Searches were underway in the UK yesterday for two men who were mistakenly released from prison – the second and third such incidents in two weeks and part of a growing trend of mistaken releases that have put the government under fire.
London’s Metropolitan Police said it was informed by England’s prison service on Tuesday afternoon that a 24-year-old was ‘released in error’ from Wandsworth prison, in southwest London, on October 29.
The suspect has been identified as Algerian national Brahim Kaddour Cherif.
Police said he is a registered sex offender who was convicted of indecent exposure last year, sentenced to an 18-month community order and put on the sex offenders’ register for five years.
The BBC reported that Cherif last appeared in court in September, charged with failing to comply with requirements for convicted sex offenders.
“Cherif has had a six-day head start but we are working urgently to close the gap and establish his whereabouts,” Paul Trevers, who is overseeing the police investigation, said in a statement.
The second man mistakenly released, 35-year-old William Smith, was let go from the same prison as Cherif on Monday, police in Surrey said.
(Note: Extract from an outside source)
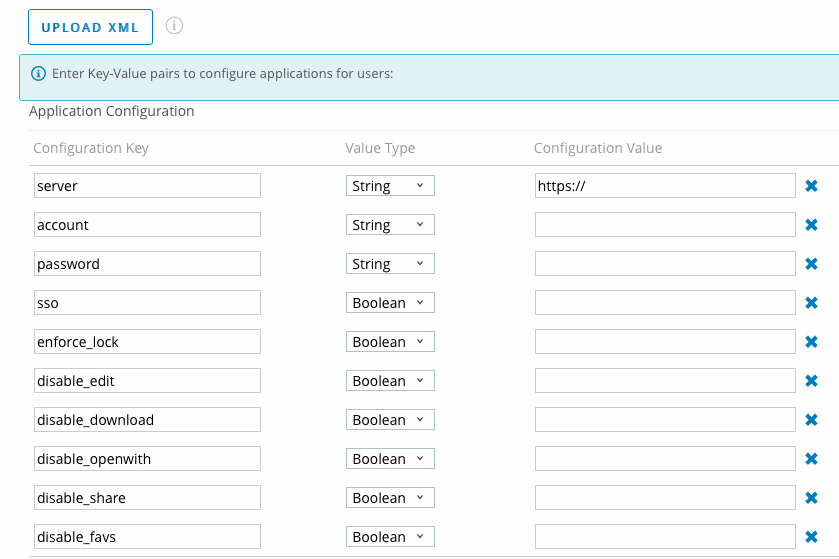Open password row's String type dropdown

[x=390, y=264]
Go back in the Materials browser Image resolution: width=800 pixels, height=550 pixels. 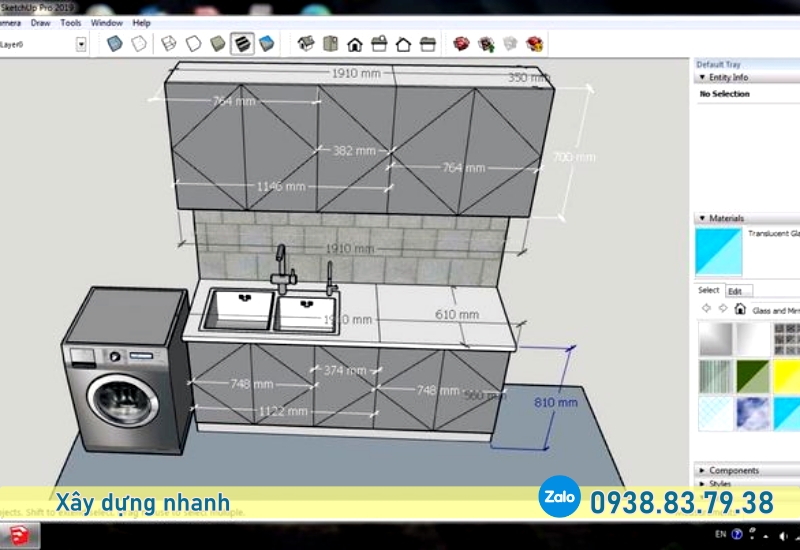[706, 310]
He was released the same day he appeared at a hearing where he received a 45-month sentence for multiple fraud offences.
“I am absolutely outraged and appalled by the mistaken release of a foreign criminal wanted by the police.
“The Metropolitan police is leading an urgent manhunt, and my officials have been working through the night to take him back to prison,” Deputy Prime Minister and Justice Secretary David Lammy said in a statement after reports emerged of the first mistaken release, according to the BBC.
Just last week, the accidental release of Hadush Kebatu, an Ethiopian man jailed for sexually assaulting a 14-year-old girl, triggered a two-day manhunt and his eventual deportation.
British authorities agreed to give him the equivalent of about $600 to get on a plane, rather than filing a new legal challenge to his deportation.
The number of prisoners released from UK prisons by mistake has more than doubled in the last year, according to government data analysed by Britain’s Telegraph newspaper.